Airlines are to be financially compensated following the flight disruption caused by last week's air traffic control computer glitch.
Around 120 flights had to be cancelled and 500 were delayed by an average of 45 minutes following the computer failure at the headquarters of air traffic control company Nats at Swanwick in Hampshire.
Heathrow was the worst-hit airport, with 10,000 passengers affected. Luton and Gatwick also suffered flight disruption.
In a statement yesterday Nats said: "Nats confirms that there will be a financial consequence for the company from the delay caused by the technical problem at Swanwick on December 12 2014.
"Under the company's regulatory performance regime, customers (airlines) will receive a rebate on charges in the future.

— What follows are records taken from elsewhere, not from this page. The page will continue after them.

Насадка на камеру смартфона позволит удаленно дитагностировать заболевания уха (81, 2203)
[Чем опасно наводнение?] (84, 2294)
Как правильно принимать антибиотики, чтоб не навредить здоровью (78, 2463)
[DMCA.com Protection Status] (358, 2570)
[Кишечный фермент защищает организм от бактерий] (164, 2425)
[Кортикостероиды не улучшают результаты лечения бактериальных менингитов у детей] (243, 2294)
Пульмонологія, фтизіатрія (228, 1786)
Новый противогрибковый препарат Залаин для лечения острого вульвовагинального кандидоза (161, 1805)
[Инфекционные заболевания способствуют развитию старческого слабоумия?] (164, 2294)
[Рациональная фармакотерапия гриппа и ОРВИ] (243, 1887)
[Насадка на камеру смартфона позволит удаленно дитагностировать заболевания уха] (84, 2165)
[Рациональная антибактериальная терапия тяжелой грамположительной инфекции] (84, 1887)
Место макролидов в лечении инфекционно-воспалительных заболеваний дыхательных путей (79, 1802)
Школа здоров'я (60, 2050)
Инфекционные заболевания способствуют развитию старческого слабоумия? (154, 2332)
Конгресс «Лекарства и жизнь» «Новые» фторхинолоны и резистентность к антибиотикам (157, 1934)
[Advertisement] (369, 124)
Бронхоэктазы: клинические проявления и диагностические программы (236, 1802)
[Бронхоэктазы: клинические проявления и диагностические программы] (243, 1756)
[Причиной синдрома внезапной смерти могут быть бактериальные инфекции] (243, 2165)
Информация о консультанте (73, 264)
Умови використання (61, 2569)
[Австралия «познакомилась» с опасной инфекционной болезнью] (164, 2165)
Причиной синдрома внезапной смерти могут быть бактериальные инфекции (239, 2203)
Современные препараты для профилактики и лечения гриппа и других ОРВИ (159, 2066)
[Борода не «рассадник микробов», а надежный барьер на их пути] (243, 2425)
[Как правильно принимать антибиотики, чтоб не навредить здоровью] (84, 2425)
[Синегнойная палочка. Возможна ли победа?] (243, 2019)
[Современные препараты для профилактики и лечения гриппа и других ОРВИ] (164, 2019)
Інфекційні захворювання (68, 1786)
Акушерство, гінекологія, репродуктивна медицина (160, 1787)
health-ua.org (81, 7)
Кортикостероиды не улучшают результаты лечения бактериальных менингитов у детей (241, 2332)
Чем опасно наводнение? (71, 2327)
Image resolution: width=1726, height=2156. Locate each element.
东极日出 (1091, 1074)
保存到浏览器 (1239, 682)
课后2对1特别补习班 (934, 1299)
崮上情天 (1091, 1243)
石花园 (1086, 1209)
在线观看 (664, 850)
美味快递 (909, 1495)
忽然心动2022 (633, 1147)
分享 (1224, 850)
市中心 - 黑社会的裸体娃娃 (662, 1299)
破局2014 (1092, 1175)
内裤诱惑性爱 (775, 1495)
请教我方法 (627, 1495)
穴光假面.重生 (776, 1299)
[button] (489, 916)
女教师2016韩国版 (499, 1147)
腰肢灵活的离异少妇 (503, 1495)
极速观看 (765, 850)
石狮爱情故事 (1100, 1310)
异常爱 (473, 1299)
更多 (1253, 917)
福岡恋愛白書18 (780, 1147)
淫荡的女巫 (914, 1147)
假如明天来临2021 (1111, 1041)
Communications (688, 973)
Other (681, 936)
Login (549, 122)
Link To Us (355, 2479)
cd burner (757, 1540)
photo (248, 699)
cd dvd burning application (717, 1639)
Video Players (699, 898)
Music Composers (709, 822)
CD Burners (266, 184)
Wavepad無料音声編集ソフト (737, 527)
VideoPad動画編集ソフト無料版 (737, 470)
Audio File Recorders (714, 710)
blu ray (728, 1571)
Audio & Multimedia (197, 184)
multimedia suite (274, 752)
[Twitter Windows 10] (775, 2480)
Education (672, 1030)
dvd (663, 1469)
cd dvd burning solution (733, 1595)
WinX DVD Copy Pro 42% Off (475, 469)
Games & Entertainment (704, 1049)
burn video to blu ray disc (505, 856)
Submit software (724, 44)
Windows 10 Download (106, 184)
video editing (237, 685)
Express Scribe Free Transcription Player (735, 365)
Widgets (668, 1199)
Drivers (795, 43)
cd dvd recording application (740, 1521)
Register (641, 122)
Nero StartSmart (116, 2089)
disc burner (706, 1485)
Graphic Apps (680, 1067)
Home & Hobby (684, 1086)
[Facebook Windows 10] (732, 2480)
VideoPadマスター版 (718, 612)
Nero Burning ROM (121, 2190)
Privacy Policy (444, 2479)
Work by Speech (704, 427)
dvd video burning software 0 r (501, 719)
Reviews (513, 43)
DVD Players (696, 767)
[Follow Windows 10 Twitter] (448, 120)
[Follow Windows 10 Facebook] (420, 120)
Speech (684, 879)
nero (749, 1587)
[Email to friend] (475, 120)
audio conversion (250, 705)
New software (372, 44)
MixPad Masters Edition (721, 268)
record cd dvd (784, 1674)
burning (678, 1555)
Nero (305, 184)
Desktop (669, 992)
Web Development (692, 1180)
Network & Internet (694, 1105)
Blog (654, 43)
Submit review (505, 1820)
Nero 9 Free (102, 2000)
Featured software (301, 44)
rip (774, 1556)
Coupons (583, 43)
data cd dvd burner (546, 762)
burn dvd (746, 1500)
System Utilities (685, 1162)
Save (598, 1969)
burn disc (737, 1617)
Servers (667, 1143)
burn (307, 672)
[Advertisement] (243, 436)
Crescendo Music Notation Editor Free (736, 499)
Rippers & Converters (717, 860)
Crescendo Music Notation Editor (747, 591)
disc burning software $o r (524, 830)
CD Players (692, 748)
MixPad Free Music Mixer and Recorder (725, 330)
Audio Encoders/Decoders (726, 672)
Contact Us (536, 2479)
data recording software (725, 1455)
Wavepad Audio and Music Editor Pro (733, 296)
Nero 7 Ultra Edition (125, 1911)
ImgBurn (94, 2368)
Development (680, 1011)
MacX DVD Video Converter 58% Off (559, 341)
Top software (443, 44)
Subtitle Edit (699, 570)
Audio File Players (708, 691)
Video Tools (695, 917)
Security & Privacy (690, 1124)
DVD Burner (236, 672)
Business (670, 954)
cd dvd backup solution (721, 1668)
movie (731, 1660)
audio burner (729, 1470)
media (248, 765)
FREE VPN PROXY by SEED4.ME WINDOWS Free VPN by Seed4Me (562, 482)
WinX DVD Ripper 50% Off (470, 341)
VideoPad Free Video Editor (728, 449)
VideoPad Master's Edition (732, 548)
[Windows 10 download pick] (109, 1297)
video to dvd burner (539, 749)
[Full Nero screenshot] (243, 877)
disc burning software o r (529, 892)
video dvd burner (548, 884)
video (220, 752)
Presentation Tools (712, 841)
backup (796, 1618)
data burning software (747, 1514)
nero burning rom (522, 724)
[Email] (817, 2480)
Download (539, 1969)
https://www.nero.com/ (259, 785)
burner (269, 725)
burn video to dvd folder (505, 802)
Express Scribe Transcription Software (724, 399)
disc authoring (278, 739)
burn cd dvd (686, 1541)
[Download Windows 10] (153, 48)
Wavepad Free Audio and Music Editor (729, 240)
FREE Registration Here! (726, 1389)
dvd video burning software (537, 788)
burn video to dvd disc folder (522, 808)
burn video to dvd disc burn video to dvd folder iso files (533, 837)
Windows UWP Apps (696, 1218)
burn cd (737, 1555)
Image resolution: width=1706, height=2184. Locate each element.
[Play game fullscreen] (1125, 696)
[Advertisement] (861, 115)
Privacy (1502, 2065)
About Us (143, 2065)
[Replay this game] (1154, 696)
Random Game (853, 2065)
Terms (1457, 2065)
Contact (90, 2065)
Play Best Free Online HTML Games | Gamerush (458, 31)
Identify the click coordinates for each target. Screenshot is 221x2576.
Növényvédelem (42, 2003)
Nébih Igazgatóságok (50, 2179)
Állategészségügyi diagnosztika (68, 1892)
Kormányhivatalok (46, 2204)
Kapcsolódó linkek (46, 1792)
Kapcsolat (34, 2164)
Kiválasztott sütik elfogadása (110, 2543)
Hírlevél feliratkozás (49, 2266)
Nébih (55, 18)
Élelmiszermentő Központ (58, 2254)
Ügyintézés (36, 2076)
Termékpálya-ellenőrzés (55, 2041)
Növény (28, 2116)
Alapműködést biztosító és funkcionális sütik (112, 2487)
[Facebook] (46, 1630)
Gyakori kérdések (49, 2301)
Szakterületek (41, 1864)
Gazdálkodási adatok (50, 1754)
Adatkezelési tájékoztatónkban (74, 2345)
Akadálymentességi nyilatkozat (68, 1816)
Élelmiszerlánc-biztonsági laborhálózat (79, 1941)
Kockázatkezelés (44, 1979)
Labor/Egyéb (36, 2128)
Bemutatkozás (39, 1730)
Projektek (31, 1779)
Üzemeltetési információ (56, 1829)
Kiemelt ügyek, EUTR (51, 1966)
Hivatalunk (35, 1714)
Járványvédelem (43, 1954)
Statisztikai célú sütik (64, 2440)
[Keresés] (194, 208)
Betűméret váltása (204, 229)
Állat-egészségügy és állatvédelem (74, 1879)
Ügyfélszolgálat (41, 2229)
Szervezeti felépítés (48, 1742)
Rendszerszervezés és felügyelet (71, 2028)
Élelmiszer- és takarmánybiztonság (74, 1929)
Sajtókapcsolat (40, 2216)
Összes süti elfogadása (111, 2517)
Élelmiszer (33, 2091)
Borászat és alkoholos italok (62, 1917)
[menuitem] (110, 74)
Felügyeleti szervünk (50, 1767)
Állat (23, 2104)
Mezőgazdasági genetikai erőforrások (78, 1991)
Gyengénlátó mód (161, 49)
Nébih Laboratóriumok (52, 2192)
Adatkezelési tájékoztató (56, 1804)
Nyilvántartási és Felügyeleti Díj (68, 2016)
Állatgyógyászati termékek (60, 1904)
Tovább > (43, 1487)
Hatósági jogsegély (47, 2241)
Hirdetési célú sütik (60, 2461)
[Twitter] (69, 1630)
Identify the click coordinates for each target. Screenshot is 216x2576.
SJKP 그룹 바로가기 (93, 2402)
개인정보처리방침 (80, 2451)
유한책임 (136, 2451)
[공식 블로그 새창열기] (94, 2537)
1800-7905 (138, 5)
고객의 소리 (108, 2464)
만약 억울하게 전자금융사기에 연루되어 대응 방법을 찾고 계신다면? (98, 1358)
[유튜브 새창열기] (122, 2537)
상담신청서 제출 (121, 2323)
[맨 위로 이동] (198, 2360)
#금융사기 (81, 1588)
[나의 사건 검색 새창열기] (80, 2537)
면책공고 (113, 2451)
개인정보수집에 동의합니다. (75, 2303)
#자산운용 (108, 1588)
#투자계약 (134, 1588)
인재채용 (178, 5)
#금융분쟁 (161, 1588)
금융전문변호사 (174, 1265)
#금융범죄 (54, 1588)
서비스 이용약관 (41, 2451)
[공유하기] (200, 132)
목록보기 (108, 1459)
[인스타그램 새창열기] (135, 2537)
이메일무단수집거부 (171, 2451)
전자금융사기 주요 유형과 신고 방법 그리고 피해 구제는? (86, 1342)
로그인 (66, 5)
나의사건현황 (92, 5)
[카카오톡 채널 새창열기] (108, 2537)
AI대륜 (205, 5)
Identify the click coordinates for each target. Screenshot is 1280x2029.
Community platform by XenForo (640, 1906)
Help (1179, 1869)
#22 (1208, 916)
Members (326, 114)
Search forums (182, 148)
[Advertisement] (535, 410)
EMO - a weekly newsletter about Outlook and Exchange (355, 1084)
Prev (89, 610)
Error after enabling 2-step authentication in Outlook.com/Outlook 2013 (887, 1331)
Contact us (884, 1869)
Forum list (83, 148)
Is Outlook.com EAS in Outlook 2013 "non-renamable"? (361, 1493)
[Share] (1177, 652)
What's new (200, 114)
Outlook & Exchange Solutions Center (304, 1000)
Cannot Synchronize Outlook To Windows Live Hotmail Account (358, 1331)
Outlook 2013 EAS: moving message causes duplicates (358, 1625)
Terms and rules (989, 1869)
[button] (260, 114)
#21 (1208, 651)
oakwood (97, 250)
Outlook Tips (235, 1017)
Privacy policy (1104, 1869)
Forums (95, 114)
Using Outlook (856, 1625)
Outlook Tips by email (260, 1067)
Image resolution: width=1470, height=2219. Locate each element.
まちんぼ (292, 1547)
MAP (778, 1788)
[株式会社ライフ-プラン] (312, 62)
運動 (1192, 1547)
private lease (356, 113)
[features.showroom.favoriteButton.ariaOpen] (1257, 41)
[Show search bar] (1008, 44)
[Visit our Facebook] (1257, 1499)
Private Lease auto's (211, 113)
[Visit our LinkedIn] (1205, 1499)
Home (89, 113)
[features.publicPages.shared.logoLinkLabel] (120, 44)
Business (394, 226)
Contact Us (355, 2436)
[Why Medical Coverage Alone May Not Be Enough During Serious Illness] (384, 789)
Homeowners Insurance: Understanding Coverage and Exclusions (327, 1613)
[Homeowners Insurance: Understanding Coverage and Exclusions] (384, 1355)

The amount is being calculated and will be notified to customers in due course."
Passengers caught up in the disruption will have to seek compensation through their airline.
British Airways said it had provided hotel accommodation to those who were disrupted last Friday. It added that passengers who were due to travel last Friday evening from Heathrow, Gatwick or London City had been offered the option to either rebook their flight for a later date or claim a full refund.
Yesterday the bosses of Nats appeared before the House of Commons Transport Committee to explain last week's problems.
Apologising to "customers, airports and the travelling public" for the computer problem, Nats chief executive Richard Deakin said his company's contingency and back-up plans worked well.
He told the committee: "Any complex system will have failures," adding that it would be "unrealistic" to expect there would be no failures.
Mr Deakin was appearing with Nats operations managing director Martin Rolfe as well as Andrew Haines, chief executive of the Civil Aviation Authority, which has already announced that an independent inquiry will be held into the failure.
The committee had already taken evidence this week from Transport Secretary Patrick McLoughlin, who described the flight delays as "unacceptable".
Questioned about the independence of the inquiry, Mr Haines said it would be "highly independent".
Mr Rolfe told MPs that the piece of equipment that failed last week dated from the mid-1990s and had dealt with 20 million flights and had been upgraded continually.
Asked if he agreed with Mr McLoughlin that the failure last week was "unacceptable", Mr Deakin said: "For the passengers who got caught up in all this, yes, it was unacceptable, and by implication it was unacceptable for us as well.
"We are not proud of what happened. We are proud of how we responded."
It was put to Mr Deakin that he sounded "very, very complacent".
He replied: "Not at all."
Mr Deakin confirmed that, including a £272,000 bonus, he received a £1.05 million pay package for the 12 months ending last March.
He also confirmed that the bonus was cut by 12% due to the flight disruption caused by another Swanwick problem last December.
Asked if he expected to have this year's bonus cut, Mr Deakin said that would be up to the Nats remuneration committee but he added that any bonus would be linked to performance.
Asked about future performance, Mr Deakin said: "I can guarantee that this particular problem will not happen again but I cannot honestly sit here and say we will never have a computer glitch again."
Mr Haines said he hoped that the full report by the inquiry team would be published by the end of March.
Mr Rolfe disagreed with a suggestion that Nats' systems were "fundamentally flawed". Incidents such as last Friday's and the one last December were "very rare and very regrettable", he added.
Mr Deakin said that latest figures showed 99.7% of flights using UK air space face no delays. Of the 0.3% that do, the average delay is 26 minutes.
Following last week's disruption Business Secretary Vince Cable had questioned Nats' investment levels. Mr Deakin said there was no question of putting profit before investment and that investment levels were between 1.4 and 1.9 times higher than before the company was privatised.
He denied any suggestion that Nats' systems were "ancient or antiquated". He said: "Just because technology is 'old', it does not necessarily mean that it is not fit for purpose."